■ **Brief**
Omit all pictures, then retype exactly the lines from the one that contains "Click the Bangladesh country value" through the end of the listing.

■ **Supplied records**
[Start of section]

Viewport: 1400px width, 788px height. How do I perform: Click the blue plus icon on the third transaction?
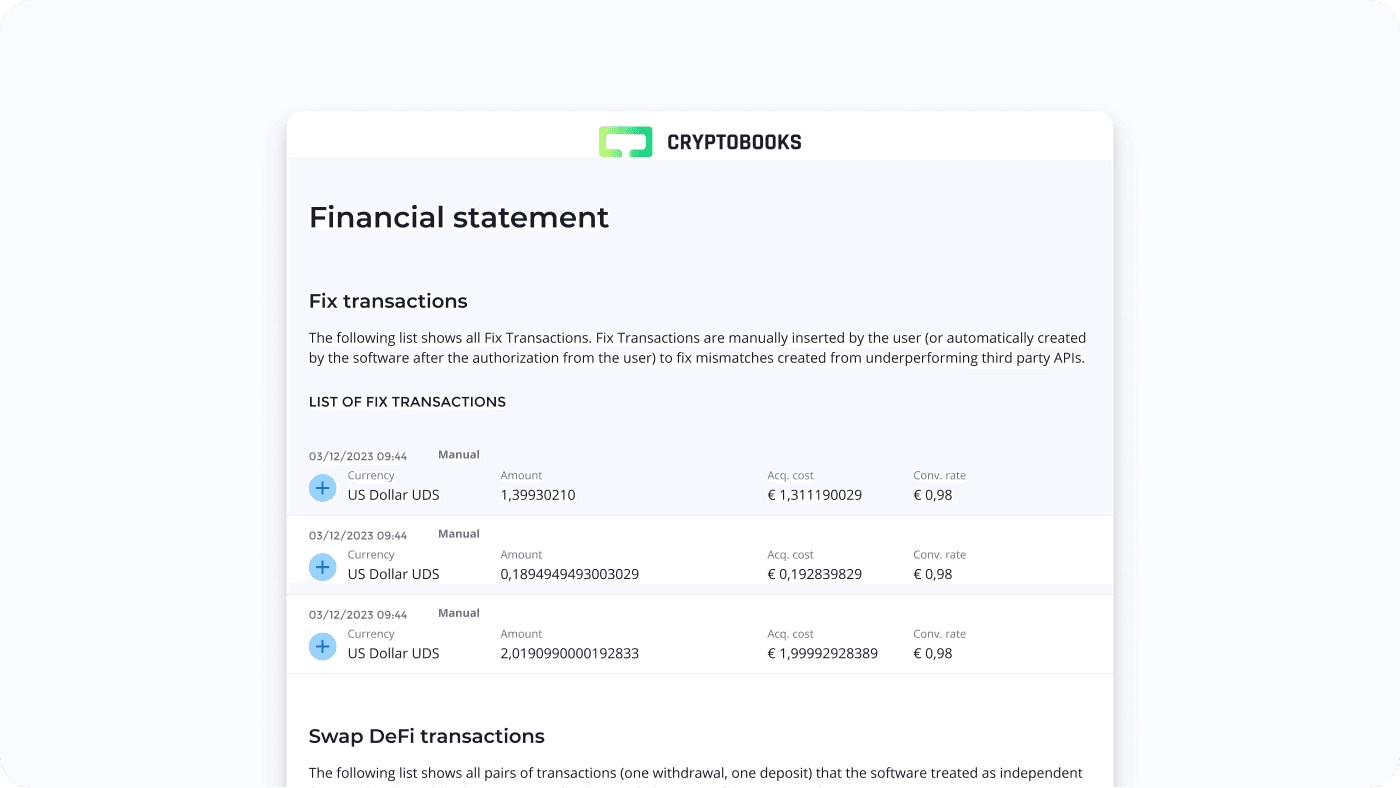322,646
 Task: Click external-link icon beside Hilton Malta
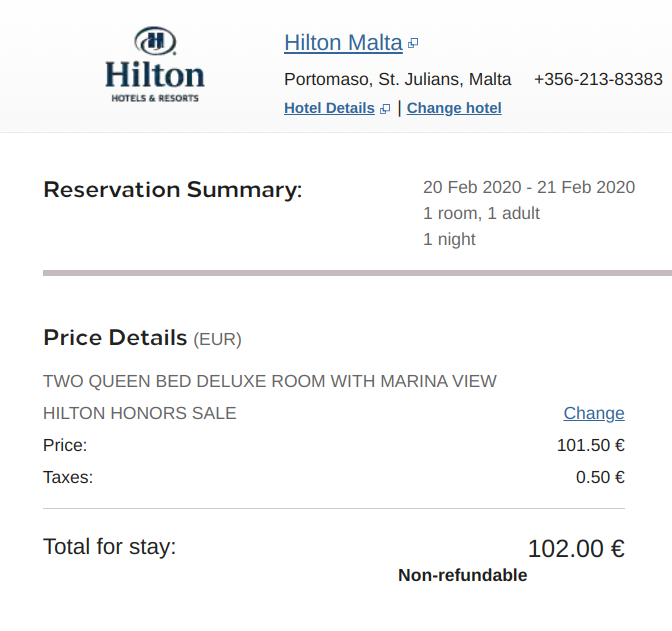(413, 44)
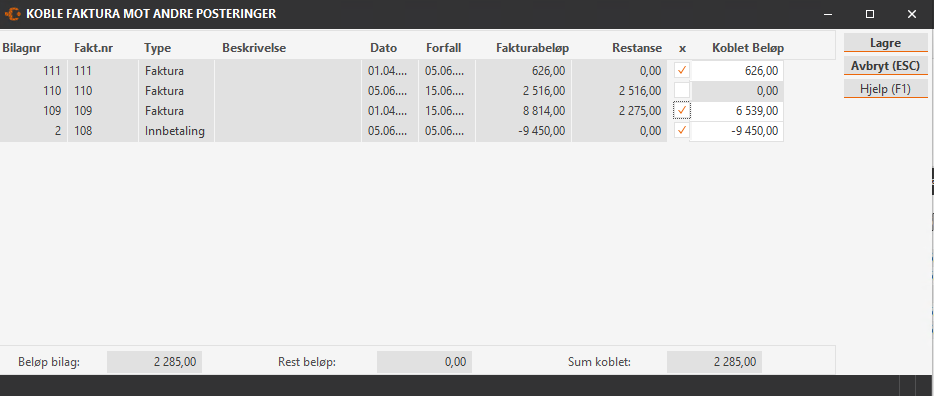Select the Innbetaling row type cell
The width and height of the screenshot is (934, 396).
point(176,131)
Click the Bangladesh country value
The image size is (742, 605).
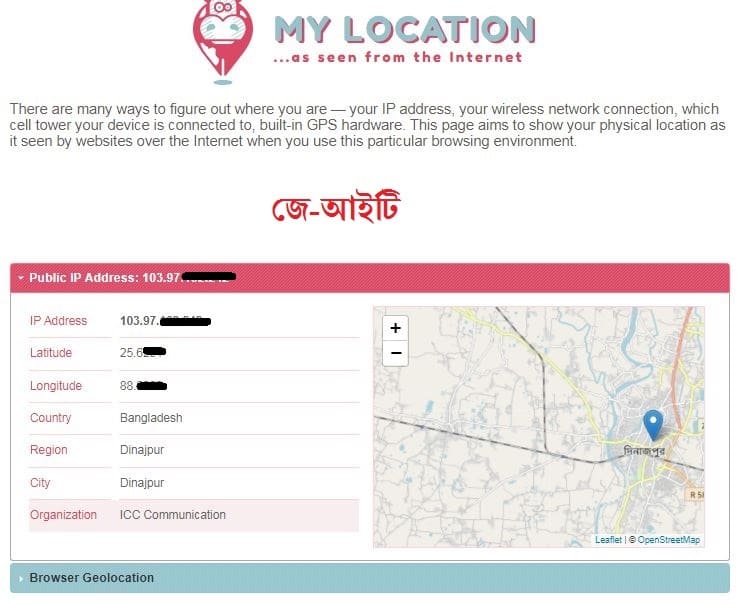pyautogui.click(x=151, y=418)
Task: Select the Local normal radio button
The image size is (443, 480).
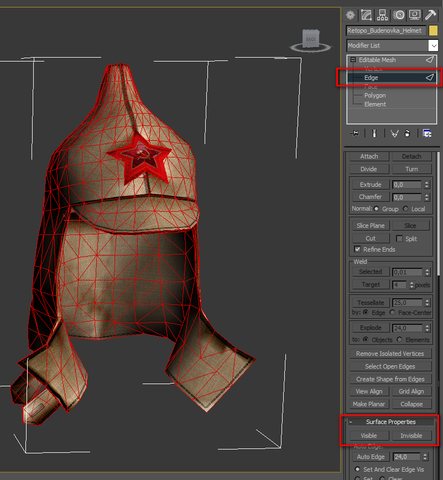Action: 405,209
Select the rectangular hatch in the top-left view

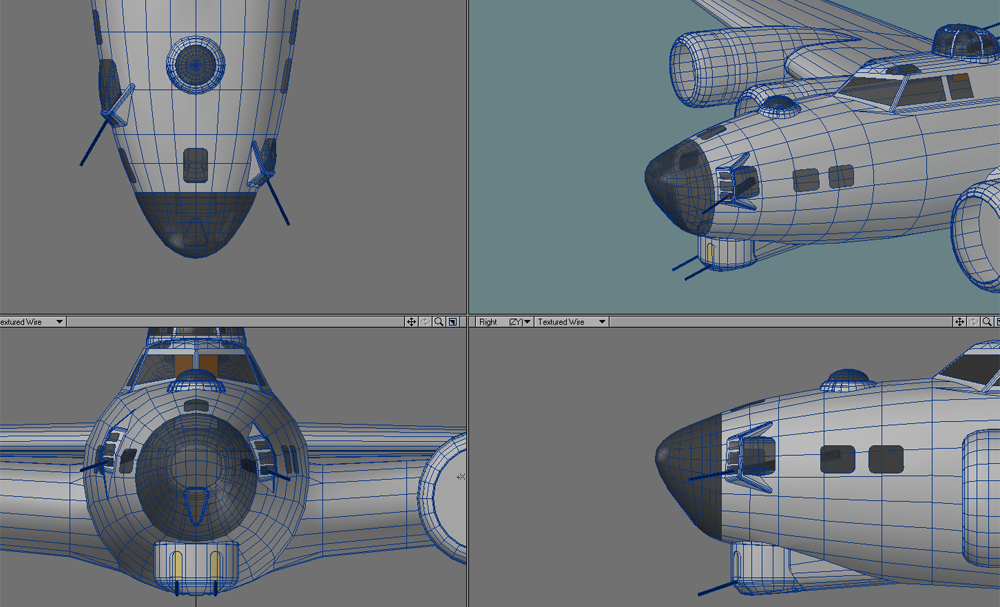[196, 164]
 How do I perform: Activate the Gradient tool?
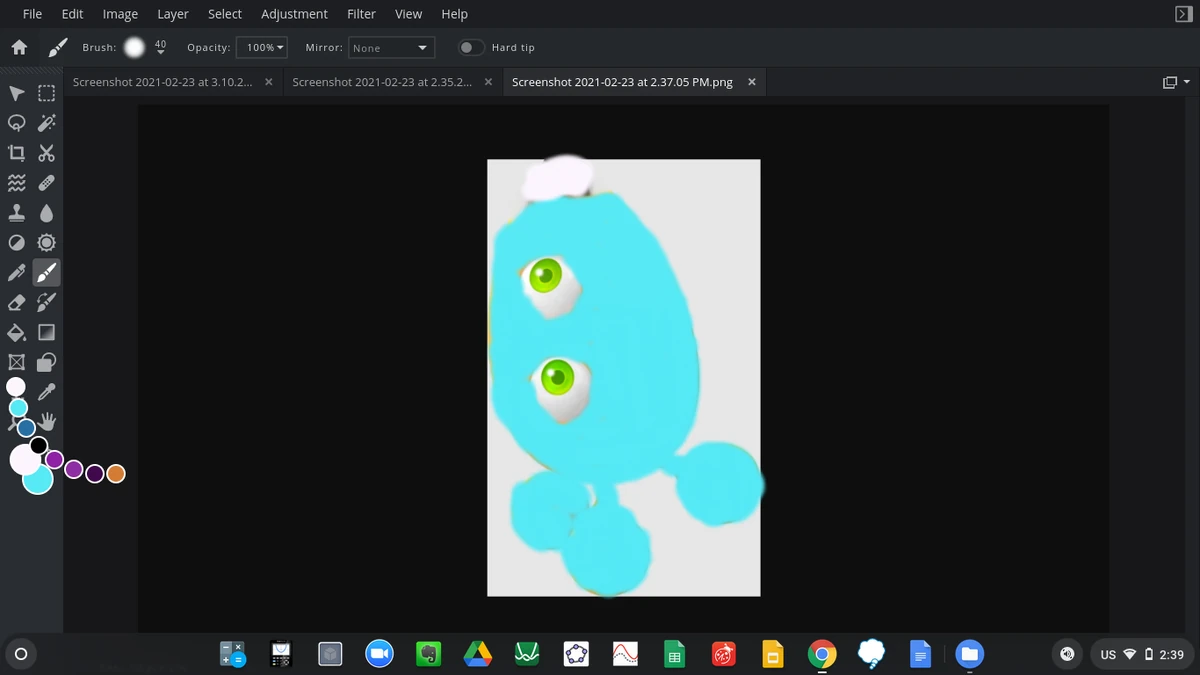point(46,332)
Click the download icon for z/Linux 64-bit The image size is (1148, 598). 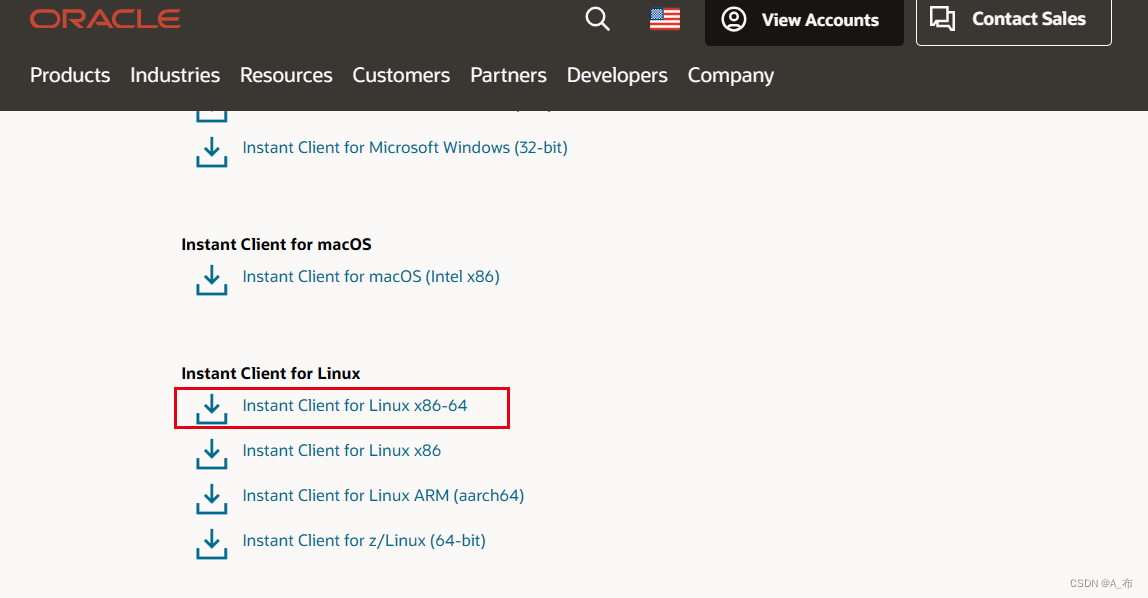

[End of section]

■ **Exercise answer**
Click the Bangladesh country value
The image size is (742, 605).
pyautogui.click(x=151, y=418)
Task: Select the Local normal radio button
The image size is (443, 480).
Action: 405,209
Select the rectangular hatch in the top-left view

[196, 164]
 How do I perform: Activate the Gradient tool?
point(46,332)
Click the download icon for z/Linux 64-bit The image size is (1148, 598). 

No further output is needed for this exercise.